| Try it |
Could you write out, word for word, each line from the one containing "Zoom in with the plus button" to the last line of the data below, both included and nothing more?

| Data shown |
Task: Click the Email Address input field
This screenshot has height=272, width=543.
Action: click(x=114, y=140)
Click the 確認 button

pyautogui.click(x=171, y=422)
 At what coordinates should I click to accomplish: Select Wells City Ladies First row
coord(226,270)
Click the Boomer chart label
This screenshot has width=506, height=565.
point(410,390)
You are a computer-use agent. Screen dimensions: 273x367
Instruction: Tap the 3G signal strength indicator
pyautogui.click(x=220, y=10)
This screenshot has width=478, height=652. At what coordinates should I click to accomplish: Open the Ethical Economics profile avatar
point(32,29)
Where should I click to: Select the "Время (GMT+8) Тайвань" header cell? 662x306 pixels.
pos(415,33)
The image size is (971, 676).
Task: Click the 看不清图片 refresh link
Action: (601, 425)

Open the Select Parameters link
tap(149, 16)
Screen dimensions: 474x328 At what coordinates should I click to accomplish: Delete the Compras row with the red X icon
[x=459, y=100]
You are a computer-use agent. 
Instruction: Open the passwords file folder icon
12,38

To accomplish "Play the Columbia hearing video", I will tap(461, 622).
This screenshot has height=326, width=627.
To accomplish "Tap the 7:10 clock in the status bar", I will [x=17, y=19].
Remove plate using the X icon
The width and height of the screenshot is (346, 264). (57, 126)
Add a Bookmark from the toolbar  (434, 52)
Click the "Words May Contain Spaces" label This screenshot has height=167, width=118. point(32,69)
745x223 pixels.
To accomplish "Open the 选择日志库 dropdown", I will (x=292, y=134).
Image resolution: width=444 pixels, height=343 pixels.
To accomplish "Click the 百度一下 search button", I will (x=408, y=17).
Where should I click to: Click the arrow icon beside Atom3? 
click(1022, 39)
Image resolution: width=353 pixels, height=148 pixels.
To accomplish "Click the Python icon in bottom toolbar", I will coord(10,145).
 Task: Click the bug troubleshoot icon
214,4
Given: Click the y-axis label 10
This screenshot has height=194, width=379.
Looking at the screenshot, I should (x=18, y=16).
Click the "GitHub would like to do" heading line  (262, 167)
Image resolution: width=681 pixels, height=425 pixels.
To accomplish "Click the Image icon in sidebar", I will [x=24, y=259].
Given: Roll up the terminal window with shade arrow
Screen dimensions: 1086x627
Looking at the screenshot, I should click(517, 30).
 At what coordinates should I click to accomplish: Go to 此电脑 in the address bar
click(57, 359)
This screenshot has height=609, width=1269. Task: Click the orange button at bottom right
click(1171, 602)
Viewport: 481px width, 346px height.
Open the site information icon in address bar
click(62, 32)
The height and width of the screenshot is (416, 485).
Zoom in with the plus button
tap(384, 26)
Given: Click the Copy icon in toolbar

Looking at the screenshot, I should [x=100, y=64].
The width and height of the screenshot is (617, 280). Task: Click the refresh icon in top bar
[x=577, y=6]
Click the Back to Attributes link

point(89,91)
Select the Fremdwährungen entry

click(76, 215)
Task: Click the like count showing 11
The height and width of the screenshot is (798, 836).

| Your response |
Zoom in with the plus button
tap(384, 26)
Given: Click the Copy icon in toolbar

Looking at the screenshot, I should [x=100, y=64].
The width and height of the screenshot is (617, 280). Task: Click the refresh icon in top bar
[x=577, y=6]
Click the Back to Attributes link

point(89,91)
Select the Fremdwährungen entry

click(76, 215)
Task: Click the like count showing 11
The height and width of the screenshot is (798, 836).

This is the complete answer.